2006-12-22 05:40:08 · 18 answers · asked by davejoyce1286 2 in Society & Culture Religion & Spirituality

18 answers

Ooookay. Stalin = Not Atheist. Now that we have it all cleared up, let me explain that Stalin was shaking his fist at his enemies, as if to say, "You bastards. You finally got me..." The Big Bang? Speculation (heresy for Christians), but it has never occurred to you to MIX science with religion? How do you know God didn't kill himself, and the Big Bang was the effect of this? And our souls just conglomerate to make one being, aka God? How about this (btw, I'm going waaay off subject here...): An omnipotent and omniscient God can do everything and know everything, right? Well, what would a living being of omni-whatever NOT know or NOT be? Dead? Yup. Sorry to say, but to truly become an omnipotent and omniscient being, God had to destroy himself.

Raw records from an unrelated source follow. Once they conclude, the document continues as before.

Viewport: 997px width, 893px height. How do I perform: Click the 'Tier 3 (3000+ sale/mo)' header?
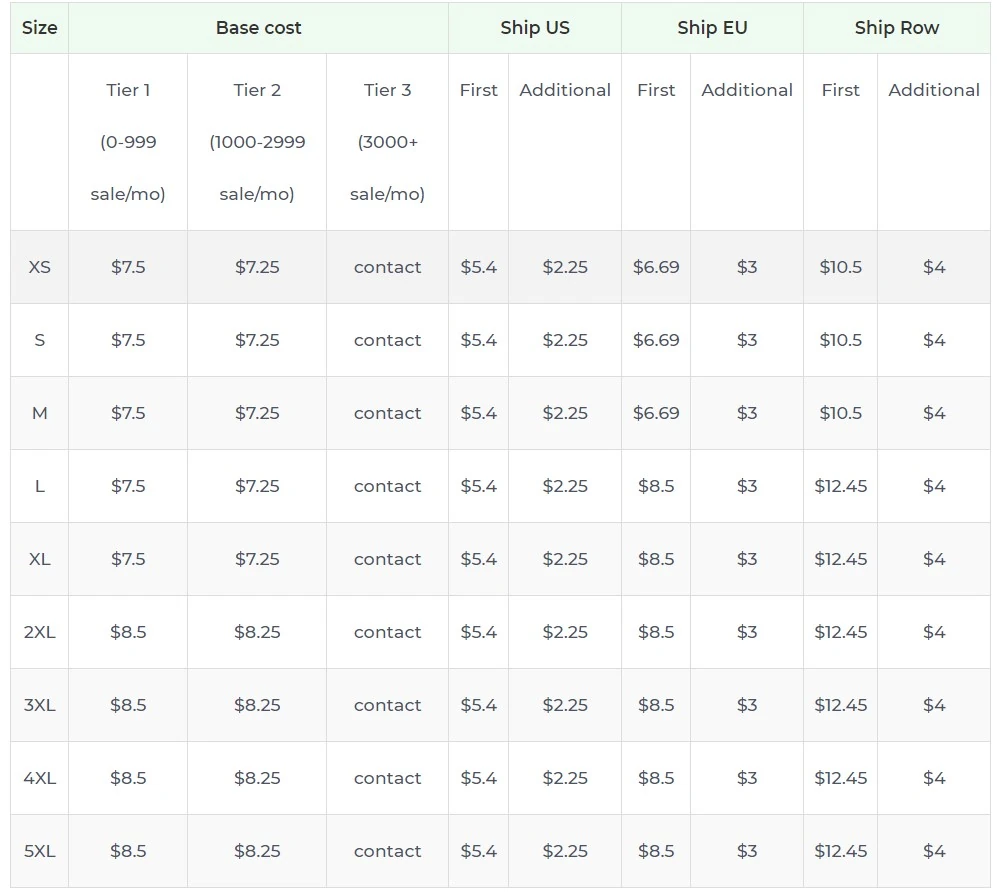click(x=386, y=142)
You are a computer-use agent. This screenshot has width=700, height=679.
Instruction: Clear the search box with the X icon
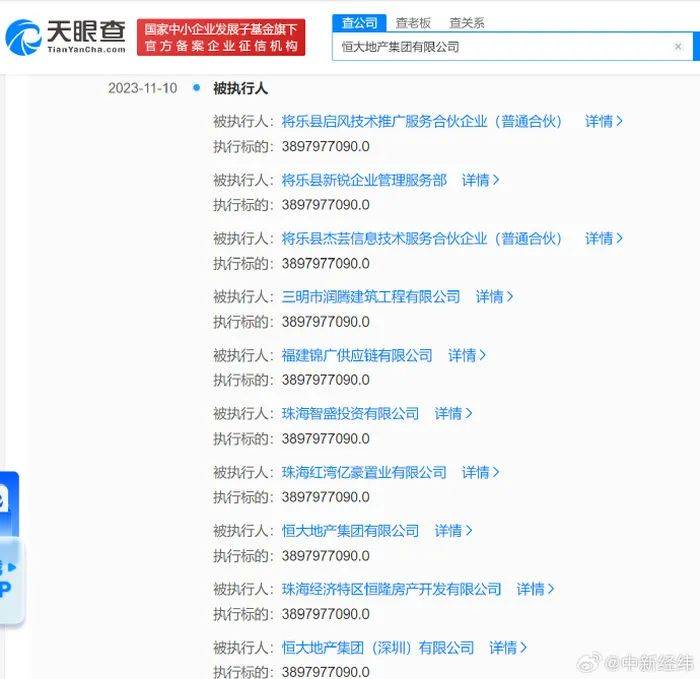tap(678, 46)
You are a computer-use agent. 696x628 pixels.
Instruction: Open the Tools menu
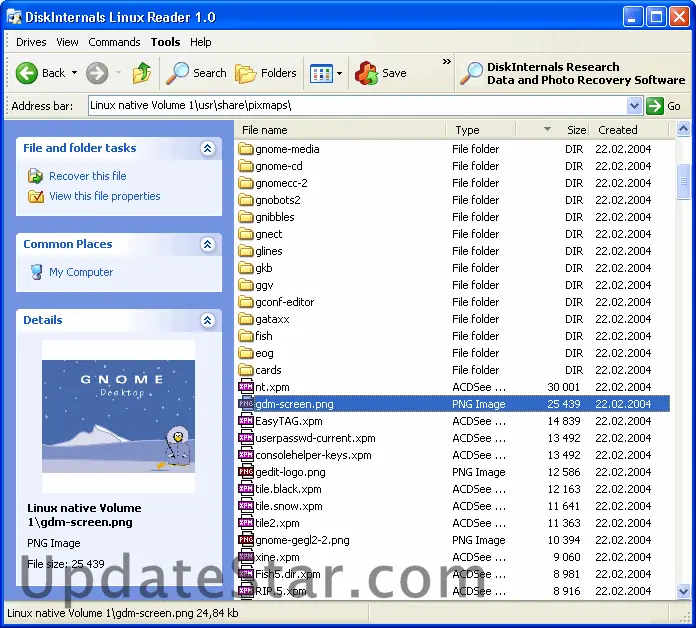coord(165,42)
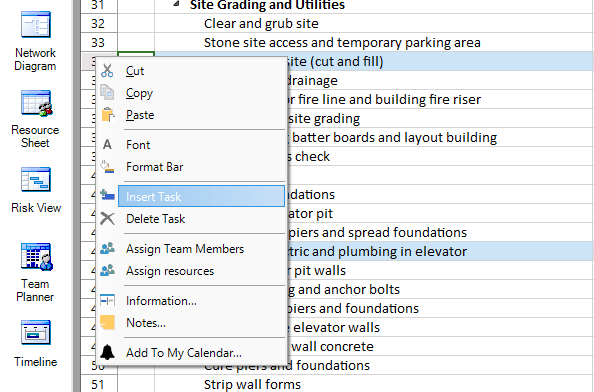Click the bell icon for calendar
This screenshot has width=594, height=392.
coord(107,352)
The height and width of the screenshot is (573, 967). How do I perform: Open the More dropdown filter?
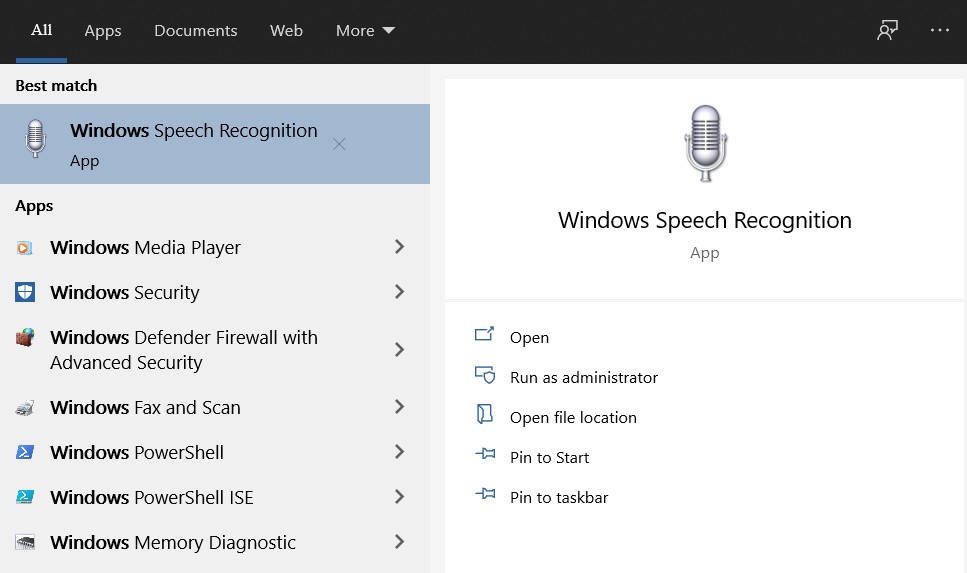point(365,31)
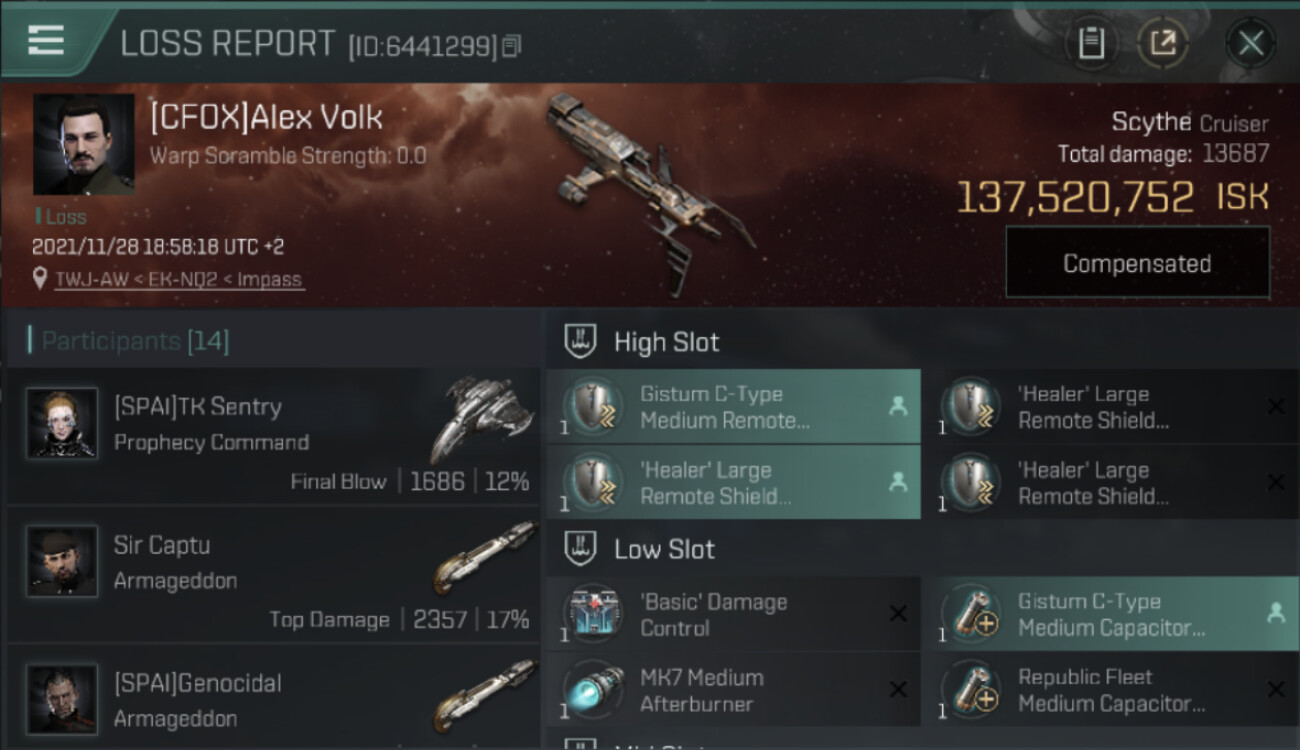Click the clipboard notes icon
The height and width of the screenshot is (750, 1300).
(x=1090, y=43)
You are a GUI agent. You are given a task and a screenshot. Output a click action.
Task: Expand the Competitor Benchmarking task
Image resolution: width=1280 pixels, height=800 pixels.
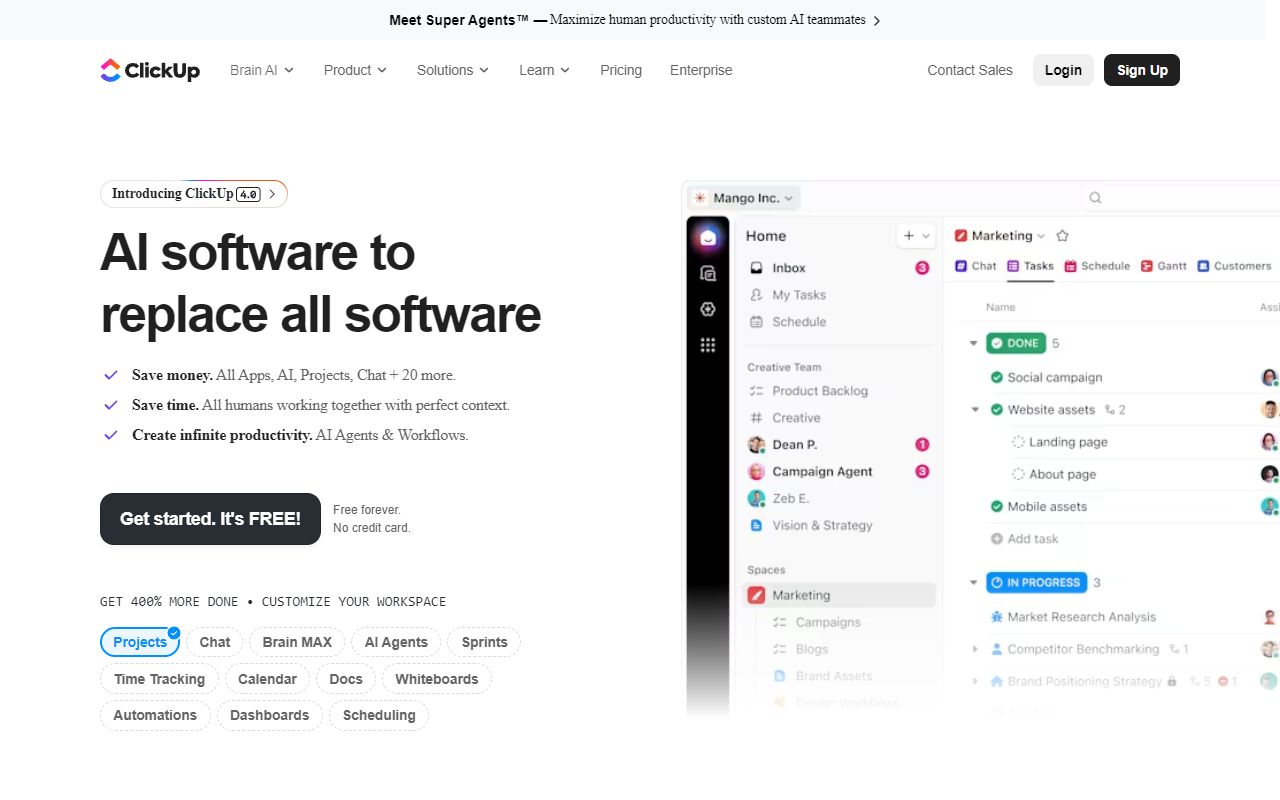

Sorry to break it to you, but we are pieces of God. With each atom in the universe, we will see a gathering of debris eventually coming together to form one supreme being, that is, God. So when he destroyed himself, he caused the Big Bang, which, in turn, created us. Hope this helps you a little bit, and let's try to expand our minds instead of being so narrow in our thinking, m'kay?

2006-12-22 05:46:34 · answer #1 · answered by Anonymous · 1 0

Science has no answer to this question yet. All we know is that the universe is expanding, and everything is rushing away from everything else. Logically, we can deduce that there was a time in the past when everything was closer together. If everything was close together but stationary, gravity would pull it together. Therefore, when everything was close together, it must have been moving outward very rapidly. That suggests it was even closer together at an earlier date. Continue this logic, and you eventually arrive at a universe contained in a single point, which must have exploded outward. Furthermore, we find microwave background radiation in every direction that precisely matches predictions theoretical physicists made of what the 'afterglow' of such an explosion would look like. But as for the cause of the Big Bang, or what happened before (if there was a before), we have absolutely no idea.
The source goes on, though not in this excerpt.